EXTRACT:
════
Make sense. I will build a 4 component patch a described.

>> +
>> +/* Size in Terabytes + 1 hole */
>> +static __init unsigned long get_padding(struct kaslr_memory_region *region)
>> +{
>> + return ((unsigned long)region->size_tb + 1) << TB_SHIFT;
>> +}
>
> So why is size_tb a short, forcing ugly type casts like this? Also, since this
> appears to be a trivial shift, why isn't this an inline?
>

Changed.

>> +/* Initialize base and padding for each memory section randomized with KASLR */
>> +void __init kernel_randomize_memory(void)
>> +{
>> + size_t i;
>> + unsigned long addr = memory_rand_start;
>> + unsigned long padding, rand, mem_tb;
>> + struct rnd_state rnd_st;
>> + unsigned long remain_padding = memory_rand_end - memory_rand_start;
>
> Yeah, so these variable names are awful :-/
>
> Look at how postfix and prefix naming is mixed in the same function:
> 'memory_rand_start', but 'remain_padding'. Please use postfixes for all of them.
════
EXCERPTED DATA:
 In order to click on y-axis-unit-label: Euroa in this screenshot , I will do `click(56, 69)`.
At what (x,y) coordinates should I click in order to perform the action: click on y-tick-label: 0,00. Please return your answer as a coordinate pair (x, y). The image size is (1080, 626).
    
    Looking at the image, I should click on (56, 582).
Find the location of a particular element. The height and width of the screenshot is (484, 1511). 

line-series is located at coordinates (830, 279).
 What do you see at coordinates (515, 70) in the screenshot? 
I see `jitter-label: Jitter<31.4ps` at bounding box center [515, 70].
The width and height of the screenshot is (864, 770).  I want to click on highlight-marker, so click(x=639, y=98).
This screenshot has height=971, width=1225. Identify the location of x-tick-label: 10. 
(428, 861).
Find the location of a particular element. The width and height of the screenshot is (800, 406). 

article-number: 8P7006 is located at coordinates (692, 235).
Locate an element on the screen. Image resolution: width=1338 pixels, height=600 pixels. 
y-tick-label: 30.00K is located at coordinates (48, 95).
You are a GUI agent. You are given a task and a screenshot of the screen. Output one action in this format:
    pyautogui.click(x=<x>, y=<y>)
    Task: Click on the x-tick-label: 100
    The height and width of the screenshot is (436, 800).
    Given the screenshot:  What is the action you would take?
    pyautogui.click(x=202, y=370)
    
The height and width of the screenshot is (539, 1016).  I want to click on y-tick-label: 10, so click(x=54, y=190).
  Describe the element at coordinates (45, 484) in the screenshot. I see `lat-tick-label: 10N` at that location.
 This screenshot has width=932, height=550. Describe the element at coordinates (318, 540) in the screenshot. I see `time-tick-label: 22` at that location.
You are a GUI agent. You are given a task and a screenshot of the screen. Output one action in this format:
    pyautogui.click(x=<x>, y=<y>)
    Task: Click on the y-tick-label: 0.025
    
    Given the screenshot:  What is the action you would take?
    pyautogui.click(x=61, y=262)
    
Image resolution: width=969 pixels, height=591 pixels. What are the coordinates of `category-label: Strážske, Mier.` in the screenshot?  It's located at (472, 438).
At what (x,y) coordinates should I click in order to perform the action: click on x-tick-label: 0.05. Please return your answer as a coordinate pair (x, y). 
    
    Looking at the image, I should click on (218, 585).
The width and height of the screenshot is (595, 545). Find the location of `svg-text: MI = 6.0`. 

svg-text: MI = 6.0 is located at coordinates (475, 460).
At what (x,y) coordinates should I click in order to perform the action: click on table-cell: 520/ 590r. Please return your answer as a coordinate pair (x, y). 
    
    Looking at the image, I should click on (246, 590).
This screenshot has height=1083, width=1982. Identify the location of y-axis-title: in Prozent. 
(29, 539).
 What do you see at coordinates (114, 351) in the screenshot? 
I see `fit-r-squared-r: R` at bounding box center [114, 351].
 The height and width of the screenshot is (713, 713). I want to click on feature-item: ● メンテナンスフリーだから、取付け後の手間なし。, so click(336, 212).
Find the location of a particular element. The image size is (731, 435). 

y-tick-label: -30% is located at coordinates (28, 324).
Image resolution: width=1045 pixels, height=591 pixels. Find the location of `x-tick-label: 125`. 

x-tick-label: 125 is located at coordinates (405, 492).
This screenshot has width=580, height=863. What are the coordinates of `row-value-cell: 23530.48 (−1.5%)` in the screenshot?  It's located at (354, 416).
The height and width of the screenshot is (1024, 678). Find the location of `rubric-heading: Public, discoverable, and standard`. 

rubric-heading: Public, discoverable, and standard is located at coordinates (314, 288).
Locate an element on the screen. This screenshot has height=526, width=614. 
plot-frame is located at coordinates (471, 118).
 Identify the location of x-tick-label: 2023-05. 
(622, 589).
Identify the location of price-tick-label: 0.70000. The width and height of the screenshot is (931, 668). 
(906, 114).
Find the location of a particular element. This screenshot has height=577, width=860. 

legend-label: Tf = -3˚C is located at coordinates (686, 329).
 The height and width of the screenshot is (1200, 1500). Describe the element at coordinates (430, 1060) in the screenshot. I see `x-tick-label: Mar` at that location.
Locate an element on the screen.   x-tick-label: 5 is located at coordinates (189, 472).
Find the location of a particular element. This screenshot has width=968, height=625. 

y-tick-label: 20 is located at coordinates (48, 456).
════
ACTIONS TO TAKE:
**a)** Translate this sentence from the KASLR patch review into Spanish: "So why is size_tb a short, forcing ugly type casts like this?"
**b)** Please reproduce word for word the stretch of the KASLR patch review from "Make sense. I" through "get_padding(struct kaslr_memory_region *region)".
**c)** Resume the KASLR patch review after its final sentence and carry the discussion forward.

TASK-BY-TASK RESULTS:
**a)** Entonces, ¿por qué size_tb es un short, lo que obliga a hacer conversiones de tipo feas como esta?

**b)**
Make sense. I will build a 4 component patch a described.

>> +
>> +/* Size in Terabytes + 1 hole */
>> +static __init unsigned long get_padding(struct kaslr_memory_region *region)

**c)**
>
> Also why is one variable named 'rand', another 'rnd'? Did we run out of 'a'
> characters?
>
> Similarly, we have 'memory' and 'mem'. Pick one variant and harmonize!
>
> This patch is an object lesson in how fragile, insecure code is written.
>

Will change.

>> +
>> + /*
>> + * All these BUILD_BUG_ON checks ensures the memory layout is
>> + * consistent with the current KASLR design.
>> + */
>> + BUILD_BUG_ON(memory_rand_start >= memory_rand_end);
>> + BUILD_BUG_ON(config_enabled(CONFIG_KASAN) &&
>> + memory_rand_end >= ESPFIX_BASE_ADDR);
>> + BUILD_BUG_ON((config_enabled(CONFIG_KASAN) ||
>> + config_enabled(CONFIG_X86_ESPFIX64)) &&
>> + memory_rand_end >= EFI_VA_START);
>> + BUILD_BUG_ON((config_enabled(CONFIG_KASAN) ||
>> + config_enabled(CONFIG_X86_ESPFIX64) ||
>> + config_enabled(CONFIG_EFI)) &&
>> + memory_rand_end >= __START_KERNEL_map);
>> + BUILD_BUG_ON(memory_rand_end > __START_KERNEL_map);
>> +
>> + if (!kaslr_enabled())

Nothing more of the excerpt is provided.